Studio album by Spoken
- Released: September 22, 1997
- Genre: Christian rock, rapcore, alternative rock
- Label: Metro 1 Music
- Producer: Dan Garcia

Spoken chronology
|  | On Your Feet (1997) | ...What Remains (1999) |

= On Your Feet (Spoken album) =

On Your Feet is the first album by the Christian rock band Spoken. Released in 1997 by Metro One, Inc., it possesses a musical style that was often compared to bands like Rage Against the Machine.

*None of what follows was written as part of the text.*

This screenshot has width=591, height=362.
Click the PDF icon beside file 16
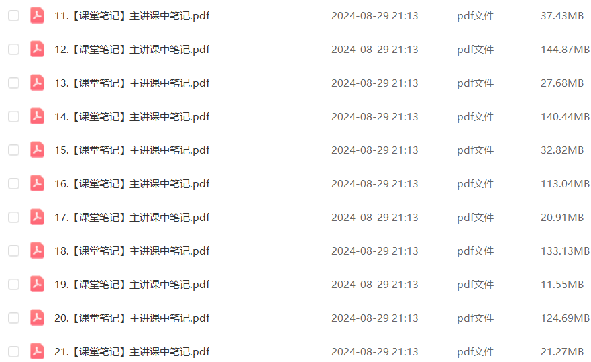(x=37, y=183)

It is a rap-rock fusion (also known as rapcore) with a highly spiritual message.

Professional ratings
Review scores
| Source | Rating |
| Cross Rhythms | 9/10 |
| The Phantom Tollbooth | 4/4 |

==Track listing==
1. "On Your Feet" – 2:50
2. "Eyes of a Blind Man" – 3:18
3. "Stupid People" – 1:59
4. "Face the Son" – 3:05
5. "Through Your Veins" – 4:25
6. "Louder" – 2:25
7. "Let Go" – 3:55
8. "Out of His Head" – 1:31
9. "Pride in His Face" – 3:05
10. "The Way You Want Me to Be" – 3:27
11. "Another Day" – 3:16
12. "Fear in His Eyes" – 2:38
13. "Think for Yourself" – 22:21

==Notes==
- A faux live song appears as a hidden track 18 minutes into "Think For Yourself".
- A re-recorded version "The Way You Want Me to Be" appears on the band's 2000 release, Echoes of the Spirit Still Dwell.
- In an interview with Indievisionmusic.com in February 2013, Matt Baird said there are no plans to re-release the first three albums again.